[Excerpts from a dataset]
= = = = =

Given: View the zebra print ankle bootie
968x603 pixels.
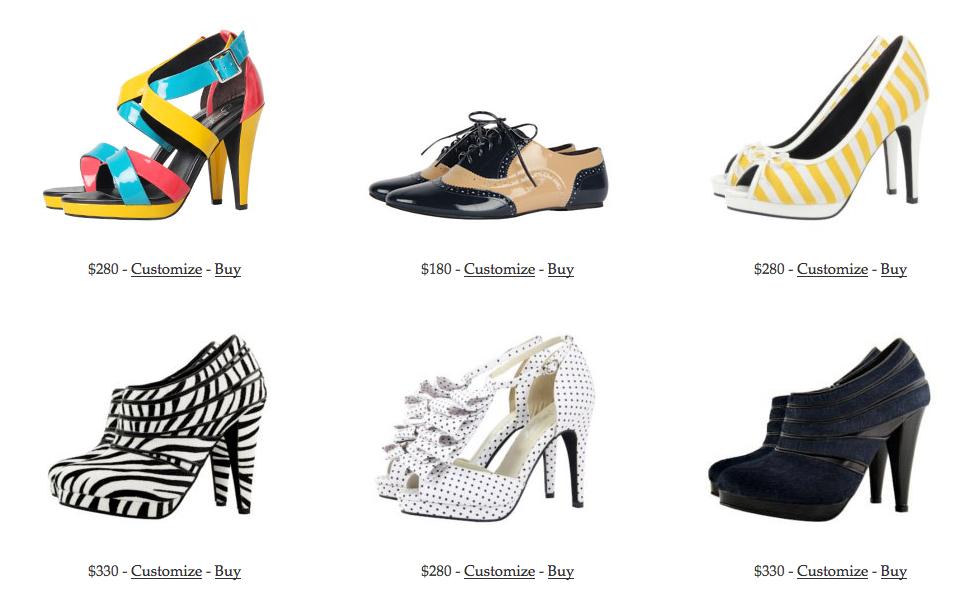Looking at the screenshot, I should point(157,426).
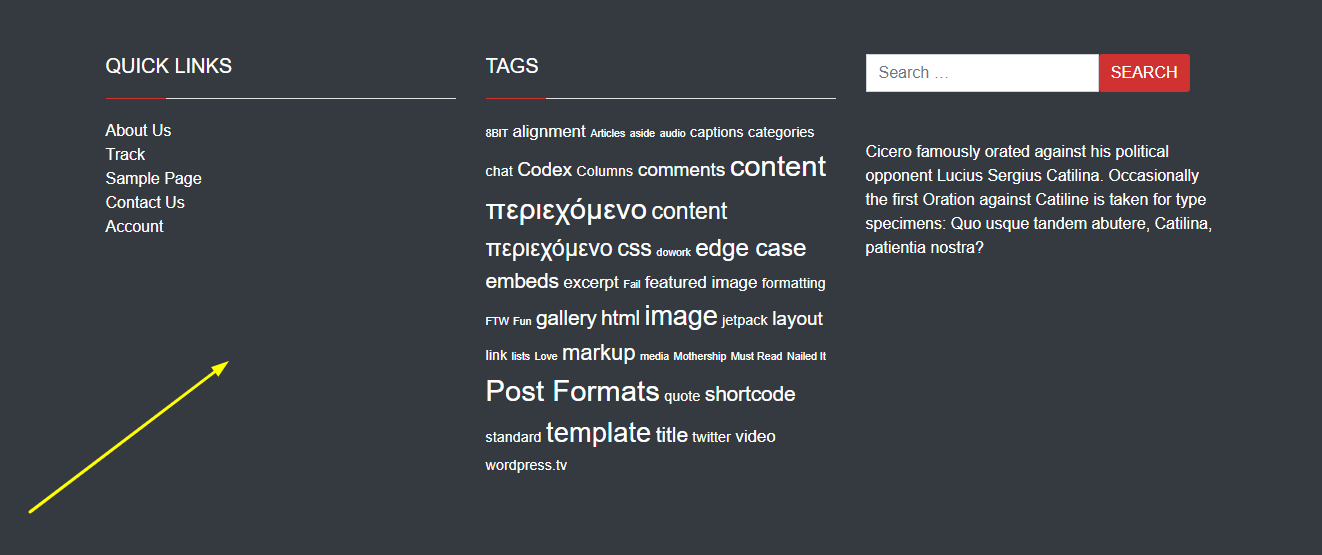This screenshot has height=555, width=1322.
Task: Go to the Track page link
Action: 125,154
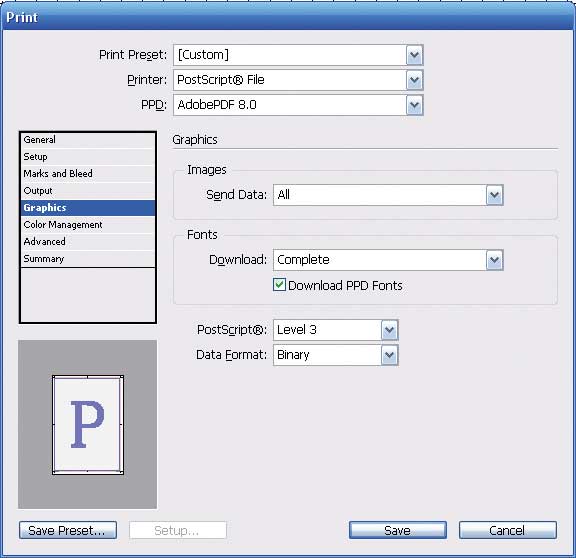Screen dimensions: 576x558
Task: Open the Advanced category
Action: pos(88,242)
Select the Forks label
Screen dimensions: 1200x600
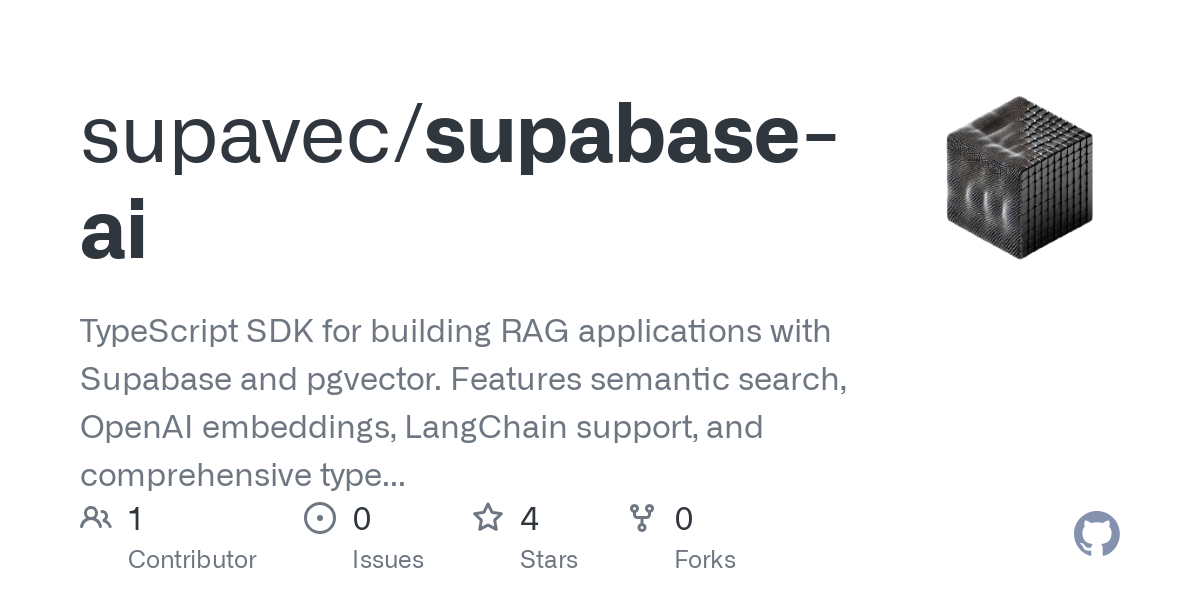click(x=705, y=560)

= = = = =

** PROBLEM REQUIREMENTS **
All records above must be output exactly as they stand, excluding pictures.

** ANSWER TO THIS TASK **
Given: View the zebra print ankle bootie
968x603 pixels.
Looking at the screenshot, I should point(157,426).
This screenshot has height=555, width=1322.
Task: Go to the Track page link
Action: 125,154
Screen dimensions: 576x558
Task: Open the Advanced category
Action: pos(88,242)
Select the Forks label
Screen dimensions: 1200x600
click(x=705, y=560)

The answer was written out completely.